● What you should do:
Look through the lines below and extract any with the word "Instagram".

● Source material:
=== Section Start ===
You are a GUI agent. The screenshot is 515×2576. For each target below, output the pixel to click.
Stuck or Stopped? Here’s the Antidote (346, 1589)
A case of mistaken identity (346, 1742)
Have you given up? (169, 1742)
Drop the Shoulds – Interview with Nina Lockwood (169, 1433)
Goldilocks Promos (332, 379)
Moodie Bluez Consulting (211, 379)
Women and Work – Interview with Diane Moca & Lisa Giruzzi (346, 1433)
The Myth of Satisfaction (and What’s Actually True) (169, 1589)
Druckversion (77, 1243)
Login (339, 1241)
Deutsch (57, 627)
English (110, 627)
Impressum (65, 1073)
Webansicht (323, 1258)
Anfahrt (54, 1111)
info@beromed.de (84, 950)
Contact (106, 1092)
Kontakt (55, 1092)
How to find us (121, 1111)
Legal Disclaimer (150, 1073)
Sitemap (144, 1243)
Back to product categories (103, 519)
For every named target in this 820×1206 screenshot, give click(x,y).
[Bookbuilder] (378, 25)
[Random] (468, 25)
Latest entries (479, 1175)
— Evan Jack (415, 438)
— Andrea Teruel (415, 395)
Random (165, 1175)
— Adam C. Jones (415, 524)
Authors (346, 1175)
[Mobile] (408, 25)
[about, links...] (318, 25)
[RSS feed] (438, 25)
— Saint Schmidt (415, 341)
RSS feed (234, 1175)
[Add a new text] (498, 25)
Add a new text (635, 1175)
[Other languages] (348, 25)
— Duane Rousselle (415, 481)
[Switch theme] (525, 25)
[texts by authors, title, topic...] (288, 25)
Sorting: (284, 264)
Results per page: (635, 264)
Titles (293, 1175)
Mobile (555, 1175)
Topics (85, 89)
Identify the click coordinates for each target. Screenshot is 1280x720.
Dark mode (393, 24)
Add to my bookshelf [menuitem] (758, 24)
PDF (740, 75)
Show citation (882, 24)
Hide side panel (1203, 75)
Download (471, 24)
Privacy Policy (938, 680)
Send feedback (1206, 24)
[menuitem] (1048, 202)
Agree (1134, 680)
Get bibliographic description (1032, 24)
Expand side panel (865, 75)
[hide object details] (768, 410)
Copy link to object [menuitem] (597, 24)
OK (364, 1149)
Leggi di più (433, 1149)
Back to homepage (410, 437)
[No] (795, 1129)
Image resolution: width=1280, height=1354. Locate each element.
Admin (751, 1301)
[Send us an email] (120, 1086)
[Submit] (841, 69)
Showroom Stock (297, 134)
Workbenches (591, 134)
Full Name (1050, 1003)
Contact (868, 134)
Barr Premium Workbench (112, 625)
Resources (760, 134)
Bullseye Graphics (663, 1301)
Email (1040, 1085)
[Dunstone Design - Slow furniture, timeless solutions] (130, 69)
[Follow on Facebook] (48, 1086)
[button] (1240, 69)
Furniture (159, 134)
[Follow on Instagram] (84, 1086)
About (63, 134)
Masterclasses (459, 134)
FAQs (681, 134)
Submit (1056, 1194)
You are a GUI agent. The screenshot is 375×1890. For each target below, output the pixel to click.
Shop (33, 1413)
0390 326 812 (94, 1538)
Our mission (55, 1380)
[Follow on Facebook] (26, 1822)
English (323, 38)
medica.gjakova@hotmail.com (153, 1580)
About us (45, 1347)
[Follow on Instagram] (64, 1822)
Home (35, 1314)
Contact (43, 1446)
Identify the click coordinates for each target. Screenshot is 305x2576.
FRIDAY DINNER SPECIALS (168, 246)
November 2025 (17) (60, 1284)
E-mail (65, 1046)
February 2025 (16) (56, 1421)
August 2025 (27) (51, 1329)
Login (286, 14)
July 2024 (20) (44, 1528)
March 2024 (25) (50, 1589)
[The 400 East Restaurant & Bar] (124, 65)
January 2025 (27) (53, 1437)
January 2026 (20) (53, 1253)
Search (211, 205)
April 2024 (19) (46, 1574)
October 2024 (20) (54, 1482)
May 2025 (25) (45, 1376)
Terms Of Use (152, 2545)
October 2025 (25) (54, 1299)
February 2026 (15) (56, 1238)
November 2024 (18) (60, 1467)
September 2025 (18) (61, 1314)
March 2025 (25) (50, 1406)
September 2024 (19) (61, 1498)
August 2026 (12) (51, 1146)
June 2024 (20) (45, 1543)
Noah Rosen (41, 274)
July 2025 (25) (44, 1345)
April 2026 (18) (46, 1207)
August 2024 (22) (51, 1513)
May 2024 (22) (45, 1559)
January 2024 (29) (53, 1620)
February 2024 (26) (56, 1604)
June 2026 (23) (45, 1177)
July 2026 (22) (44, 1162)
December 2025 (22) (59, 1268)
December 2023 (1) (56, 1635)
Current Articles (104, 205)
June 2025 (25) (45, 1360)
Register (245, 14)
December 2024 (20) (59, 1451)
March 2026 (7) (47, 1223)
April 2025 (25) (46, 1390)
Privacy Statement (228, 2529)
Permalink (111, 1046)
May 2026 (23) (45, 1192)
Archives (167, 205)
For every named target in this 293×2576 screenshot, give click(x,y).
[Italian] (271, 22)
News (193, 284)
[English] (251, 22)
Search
=== Section End ===
● Task response:
[Follow on Instagram] (84, 1086)
[Follow on Instagram] (64, 1822)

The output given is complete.